Bachs Suite g-Moll, BWV 995 (Lautenfassung der 5. Cellosuite von R. Leopold) stand auf dem Programm. Als Solist die Vollstimmigkeit einer Orchester-Ouvertüre entstehen lassen zu wollen, ist ein Unterfangen, an dem man auch problemlos scheitern kann. Riebel tat das Gegenteil. Meisterhaft durchlief er die vielfachen Wendungen des Stückes. Ob die feierlich langsame Einleitung mit ihren langen Läufen, dissonanten Akkorden und punktierten Rhythmen im französischen Stil oder die tänzerische Befreiung der darauffolgenden Fuge – Riebl bildete die gesamte Klangfülle der Komposition souverän ab.
Zum Abschluss vor der Pause folgte Mendelsohns Capriccio und Scherzo aus Opus 81, wobei sich Markova nun mit den übrigen Stipendiatinnen auf die Bühne begab. Gemeinsam mit Luis María Suárez Felipe (Violine I), Hiroki Kasai (Viola) und Carlo Lay (Violoncello) erwärmten auch sie das Publikum. In ihren jeweiligen Stimmungen recht ambivalent kamen die beiden Teile des Stückes daher. Während das Capriccio sanft wog, immer lebhafter wurde und sich in ein mächtiges Unisono steigerte, wirkte das anschließende Scherzo ziemlich konträr. Kein Wunder, schließlich verarbeitete der Komponist hierin den plötzlichen Tod seiner Schwester. Doch ob heiter oder tiefbetrübt, die Musikerinnen wurden jeder Stimmung bestens gerecht.

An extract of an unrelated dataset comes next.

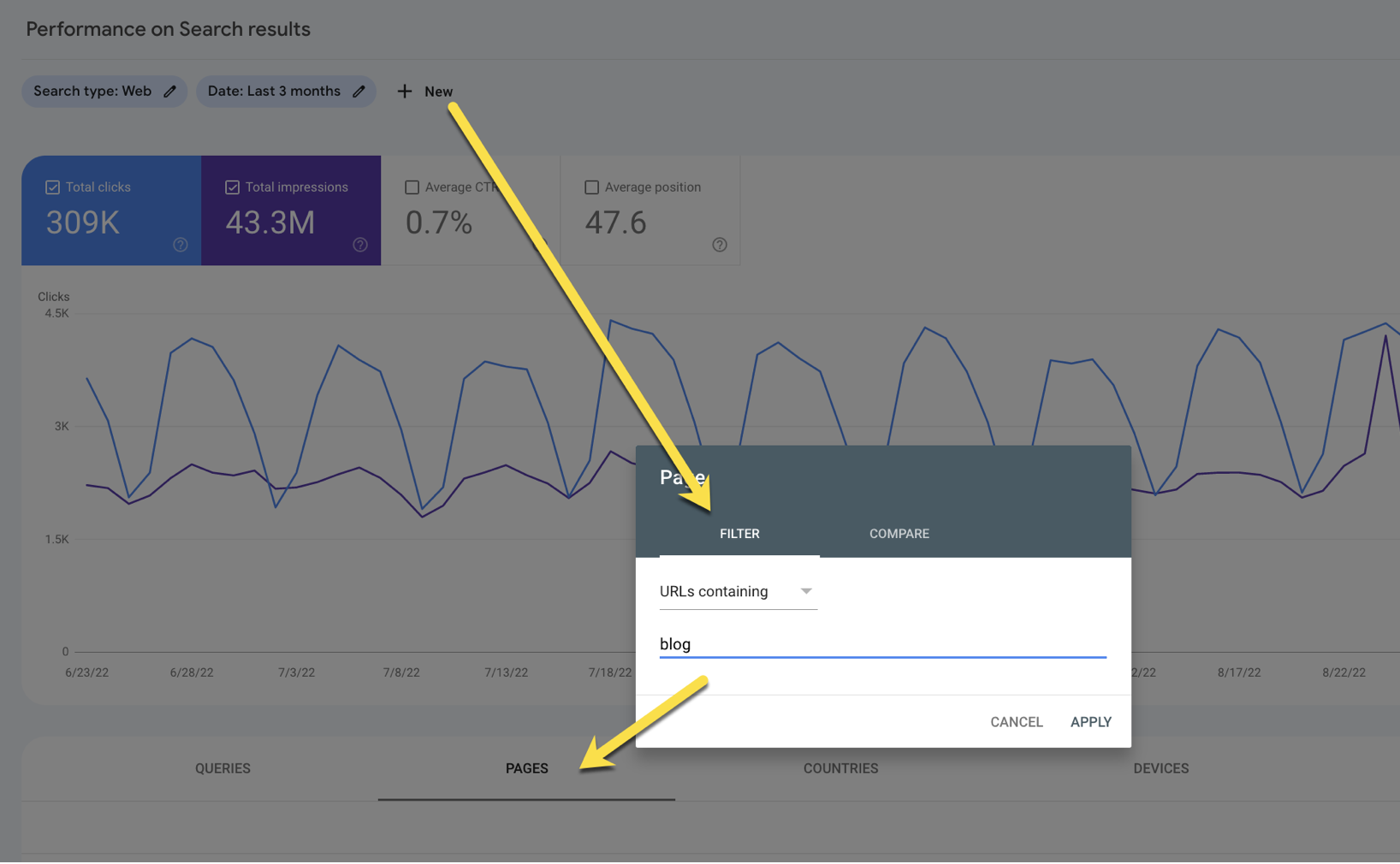
Task: Open the Search type: Web filter
Action: coord(92,92)
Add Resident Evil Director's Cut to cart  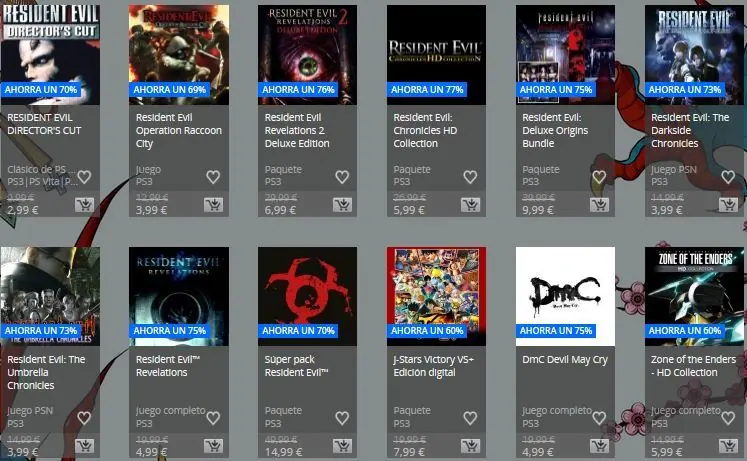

Nach der Pause bot das gesamte Ensemble Brahms Streichquintett Nr. 2 G-Dur, op. 111 dar. Dessen Entstehungsgeschichte ist insofern interessant, als Brahms eigentlich den Entschluss gefasst hatte, sich mit diesem Stück zur Ruhe setzen zu wollen. Und so ist es teilweise elegisch geprägt, aber auch als eine Art Revue seiner Epoche angelegt. Es finden sich darin allerlei Verneigungen vor den Großen Meistern des 19. Jahrhunderts. Beethoven, Schubert, Wagner oder Strauß ließen grüßen. Das hochdynamische, wechselseitige Zusammenspiel der Interpret*innen war ein hinreißender Ohrenschmaus. Gleich zu Beginn bereiteten Violinen und Bratschen mittels wogender Terzen eine Art Vorhang, durch den ein faszinierendes Cellosolo trat. Carlo Lay klomm dabei aus der tiefsten Lage seines Instruments bis in die höchsten Höhen empor. Die gesamte Interpretation des Quintetts war raffiniert inszeniert und jederzeit getragen von einer abwechslungsreichen Kommunikation. Mit unzähligen Ebenen verschachtelter Konversationen im Instrumentenspiel berauschte das Ensemble sein Publikum. Es saß jeder Ton, jede noch so kleine Nuance, bis in den allerletzten Winkel des facettenreichen Stücks. Kammermusik in Reinform und ein rundherum kurzweiliges Vergnügen.